> **What the task requires**:
Output the entries below without any alteration.

> **Available data**:
-- Opening Marker --
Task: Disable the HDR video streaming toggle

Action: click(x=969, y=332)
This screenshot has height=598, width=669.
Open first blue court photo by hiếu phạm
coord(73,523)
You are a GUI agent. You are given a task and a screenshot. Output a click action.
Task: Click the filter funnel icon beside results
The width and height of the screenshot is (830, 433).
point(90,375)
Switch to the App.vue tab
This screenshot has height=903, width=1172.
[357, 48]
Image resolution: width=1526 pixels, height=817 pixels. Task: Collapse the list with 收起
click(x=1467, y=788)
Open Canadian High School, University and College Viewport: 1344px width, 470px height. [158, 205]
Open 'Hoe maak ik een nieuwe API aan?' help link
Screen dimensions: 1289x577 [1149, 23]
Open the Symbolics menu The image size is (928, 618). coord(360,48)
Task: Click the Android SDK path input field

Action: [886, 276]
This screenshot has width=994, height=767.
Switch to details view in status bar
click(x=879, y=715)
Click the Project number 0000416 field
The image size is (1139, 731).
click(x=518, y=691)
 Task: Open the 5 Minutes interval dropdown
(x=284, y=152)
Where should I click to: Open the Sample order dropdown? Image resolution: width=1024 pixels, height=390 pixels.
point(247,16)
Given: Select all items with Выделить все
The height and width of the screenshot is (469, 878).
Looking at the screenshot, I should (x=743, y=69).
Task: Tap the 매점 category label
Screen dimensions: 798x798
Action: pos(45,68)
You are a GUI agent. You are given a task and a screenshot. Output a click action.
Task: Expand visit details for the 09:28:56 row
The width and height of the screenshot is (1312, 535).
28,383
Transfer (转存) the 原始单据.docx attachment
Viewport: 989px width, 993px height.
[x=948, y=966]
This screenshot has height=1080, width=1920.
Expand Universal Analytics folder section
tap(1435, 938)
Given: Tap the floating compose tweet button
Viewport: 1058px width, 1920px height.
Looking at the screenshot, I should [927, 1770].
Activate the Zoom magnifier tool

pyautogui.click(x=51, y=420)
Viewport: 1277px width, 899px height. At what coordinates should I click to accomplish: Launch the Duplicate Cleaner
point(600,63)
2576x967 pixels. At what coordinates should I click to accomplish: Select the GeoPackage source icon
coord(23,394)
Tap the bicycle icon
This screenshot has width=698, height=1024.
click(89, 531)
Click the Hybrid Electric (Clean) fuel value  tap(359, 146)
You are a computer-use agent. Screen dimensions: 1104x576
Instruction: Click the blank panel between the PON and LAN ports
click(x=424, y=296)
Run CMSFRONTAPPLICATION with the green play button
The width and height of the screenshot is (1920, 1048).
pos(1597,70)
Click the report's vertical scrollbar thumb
-- Closing Marker --
> **Answer section**:
Task: Disable the HDR video streaming toggle

Action: click(x=969, y=332)
This screenshot has height=598, width=669.
Open first blue court photo by hiếu phạm
coord(73,523)
You are a GUI agent. You are given a task and a screenshot. Output a click action.
Task: Click the filter funnel icon beside results
The width and height of the screenshot is (830, 433).
point(90,375)
Switch to the App.vue tab
This screenshot has height=903, width=1172.
[357, 48]
Image resolution: width=1526 pixels, height=817 pixels. Task: Collapse the list with 收起
click(x=1467, y=788)
Open Canadian High School, University and College Viewport: 1344px width, 470px height. [158, 205]
Open 'Hoe maak ik een nieuwe API aan?' help link
Screen dimensions: 1289x577 [1149, 23]
Open the Symbolics menu The image size is (928, 618). coord(360,48)
Task: Click the Android SDK path input field

Action: [886, 276]
This screenshot has width=994, height=767.
Switch to details view in status bar
click(x=879, y=715)
Click the Project number 0000416 field
The image size is (1139, 731).
click(x=518, y=691)
 Task: Open the 5 Minutes interval dropdown
(x=284, y=152)
Where should I click to: Open the Sample order dropdown? Image resolution: width=1024 pixels, height=390 pixels.
point(247,16)
Given: Select all items with Выделить все
The height and width of the screenshot is (469, 878).
Looking at the screenshot, I should (x=743, y=69).
Task: Tap the 매점 category label
Screen dimensions: 798x798
Action: pos(45,68)
You are a GUI agent. You are given a task and a screenshot. Output a click action.
Task: Expand visit details for the 09:28:56 row
The width and height of the screenshot is (1312, 535).
28,383
Transfer (转存) the 原始单据.docx attachment
Viewport: 989px width, 993px height.
[x=948, y=966]
This screenshot has height=1080, width=1920.
Expand Universal Analytics folder section
tap(1435, 938)
Given: Tap the floating compose tweet button
Viewport: 1058px width, 1920px height.
Looking at the screenshot, I should [927, 1770].
Activate the Zoom magnifier tool

pyautogui.click(x=51, y=420)
Viewport: 1277px width, 899px height. At what coordinates should I click to accomplish: Launch the Duplicate Cleaner
point(600,63)
2576x967 pixels. At what coordinates should I click to accomplish: Select the GeoPackage source icon
coord(23,394)
Tap the bicycle icon
This screenshot has width=698, height=1024.
click(89, 531)
Click the Hybrid Electric (Clean) fuel value  tap(359, 146)
You are a computer-use agent. Screen dimensions: 1104x576
Instruction: Click the blank panel between the PON and LAN ports
click(x=424, y=296)
Run CMSFRONTAPPLICATION with the green play button
The width and height of the screenshot is (1920, 1048).
pos(1597,70)
Click the report's vertical scrollbar thumb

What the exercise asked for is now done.